Dans la conclusion de son article, David Desjardins explique qu’il tente de « comprendre pourquoi tant de gens cherchent à se sauver momentanément de l’affliction du quotidien pour ajouter à leur vie une touche de magie, et accéder à un autre niveau de conscience ». Pour reprendre l’expression de Trevor Potter, David Desjardins décrit des gens qui essayent de « percer des trous dans le cadre immanent ». Il met le doigt sur quelque chose de plus profond qu’un simple débat sur la légalisation du cannabis. Je suis encouragée par son désir de creuser plus loin. David Desjardins ne cherche pas simplement à savoir si la consommation du pot ou de toute autre drogue est bonne ou mauvaise. Il reconnaît qu’il s’agit d’une forme de quête de transcendance et il veut comprendre la raison de cette quête.

Aider ceux qui recherchent la transcendance… à en trouver la source

Je ne connais pas personnellement David Desjardins et je ne lui parlerai probablement jamais. Mais je côtoie des non-croyants comme lui qui se posent des questions semblables. Je veux être à leur écoute et profiter de ces occasions pour les inviter à considérer la possibilité que Dieu existe et leur faire voir que certains de leurs comportements sont des tentatives d’accéder à quelque chose ou à quelqu’un de plus grand qu’eux. Les gens sont constamment à la recherche de grandeur, ils veulent sans cesse repousser les limites et élargir leurs horizons. Je veux que les gens se rendent compte que la dimension spirituelle est une réalité, que lorsque nous nous enfermons dans un cadre purement matériel et que le sens de notre existence est réduit à ce que nous pouvons voir et toucher, nous étouffons. Nous cherchons des moyens d’y échapper.
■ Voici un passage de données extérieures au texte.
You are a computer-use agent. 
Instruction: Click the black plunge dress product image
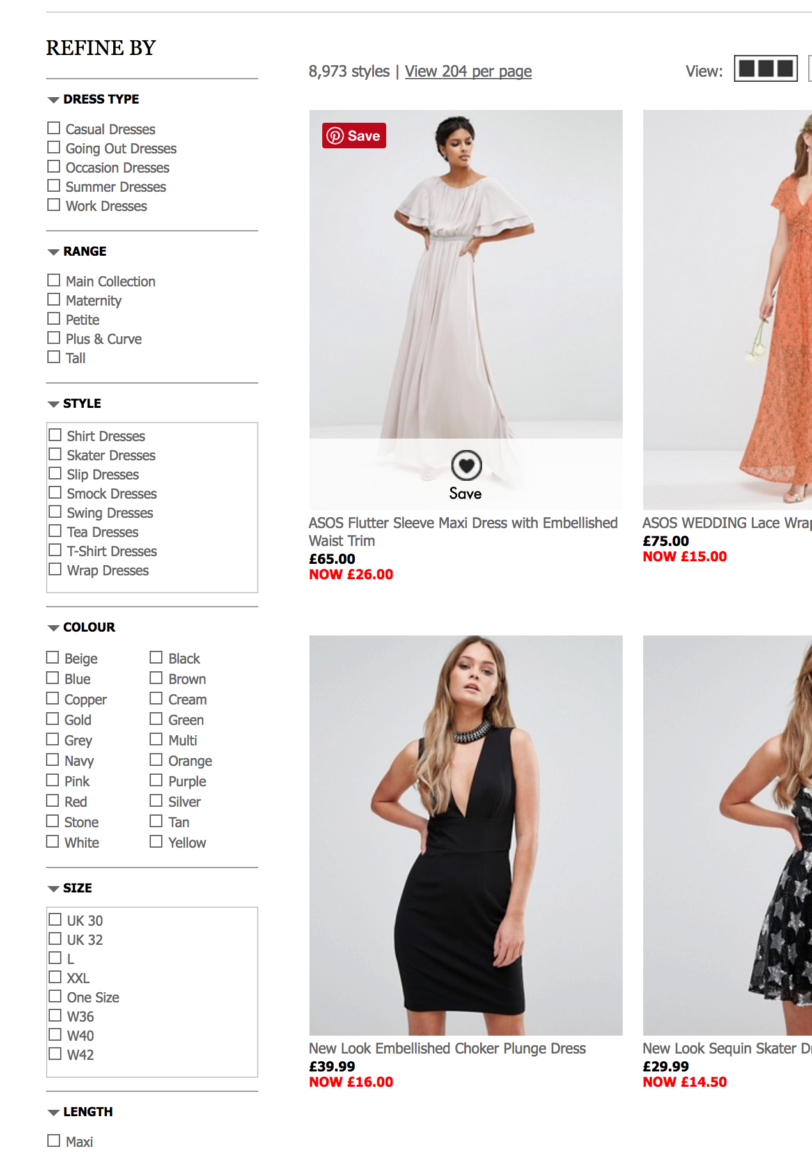pos(466,835)
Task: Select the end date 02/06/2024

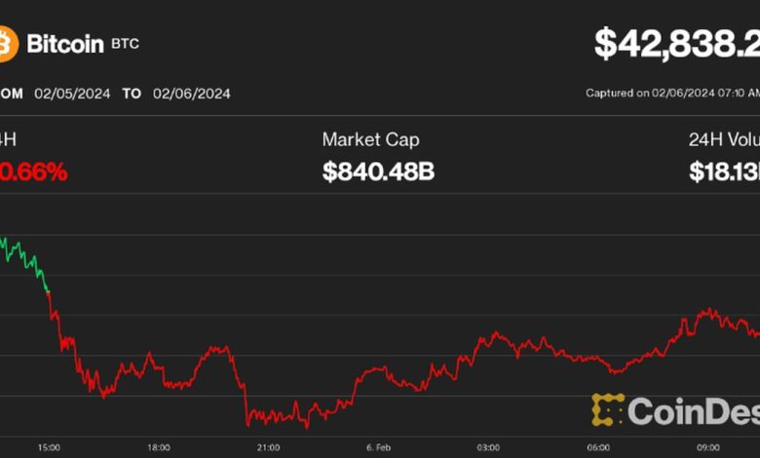Action: coord(191,94)
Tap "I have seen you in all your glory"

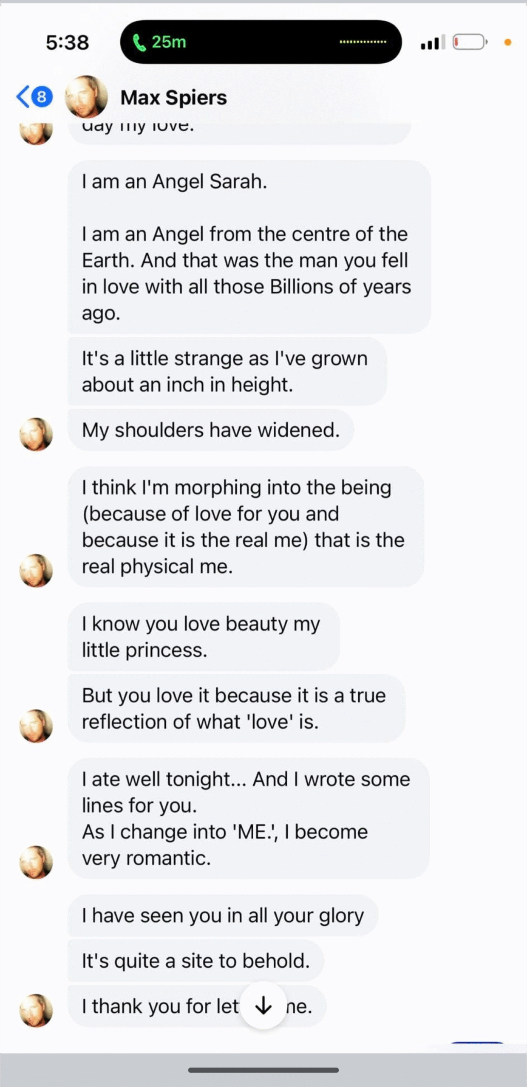[223, 915]
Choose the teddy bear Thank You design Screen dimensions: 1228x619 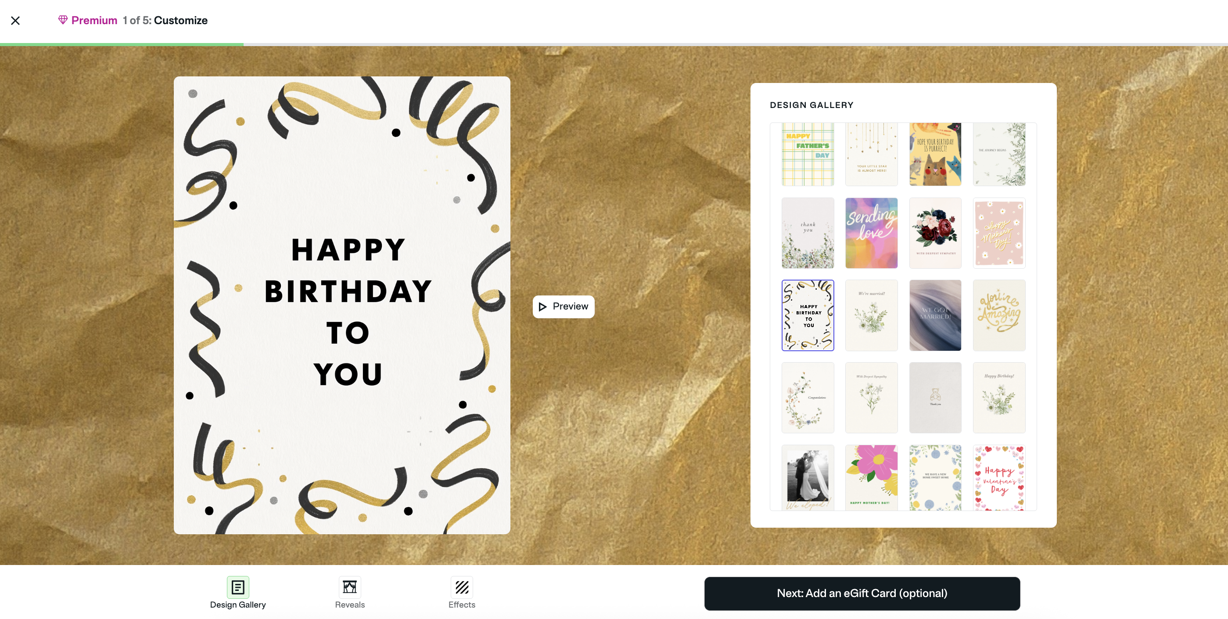click(x=935, y=398)
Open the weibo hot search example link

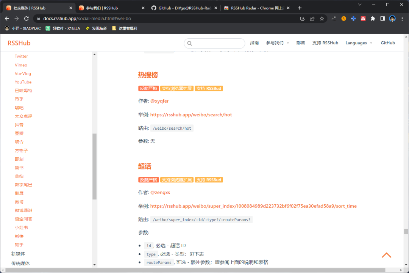pyautogui.click(x=191, y=115)
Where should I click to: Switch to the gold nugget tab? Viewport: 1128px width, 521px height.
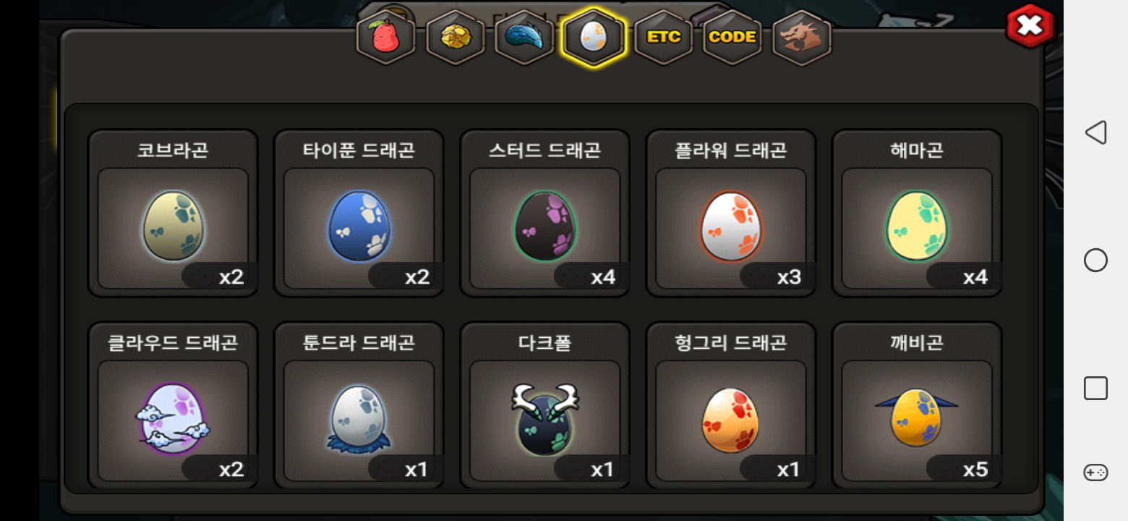point(456,37)
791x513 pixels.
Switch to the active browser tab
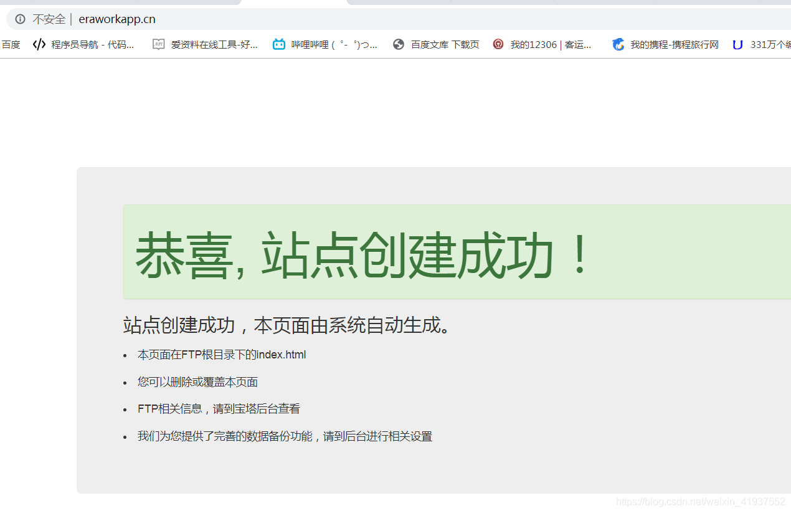(293, 3)
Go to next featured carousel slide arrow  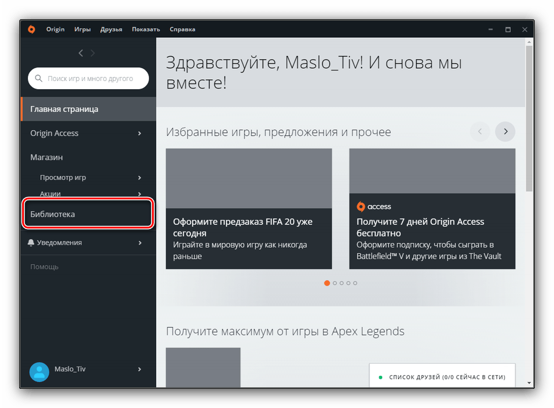pos(505,132)
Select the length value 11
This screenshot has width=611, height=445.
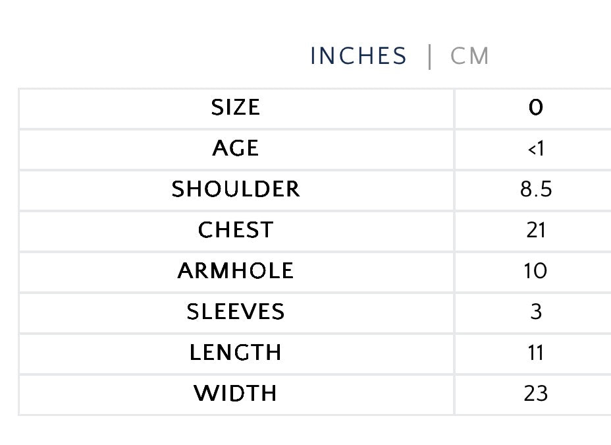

Lorsque nous nous enfermons dans un cadre purement matériel et que le sens de notre existence est réduit à ce que nous pouvons voir et toucher, nous étouffons. Nous cherchons des moyens d’y échapper.

Nous sommes des êtres spirituels en quête de grandeur, que nous nous en rendions compte ou non. Comme Trevor Potter, je veux être une guide pour accompagner les gens dans leur cheminement vers l’Être infiniment grand de qui nous provenons. Qui plus est, cet Être nous déclare par son Fils Jésus qu’Il nous aime d’un amour infini. Je veux aider les gens à travers ma propre quête, autant passée que présente, à se réconcilier avec cet Être merveilleux et trouver l’Objet de leur recherche de transcendance!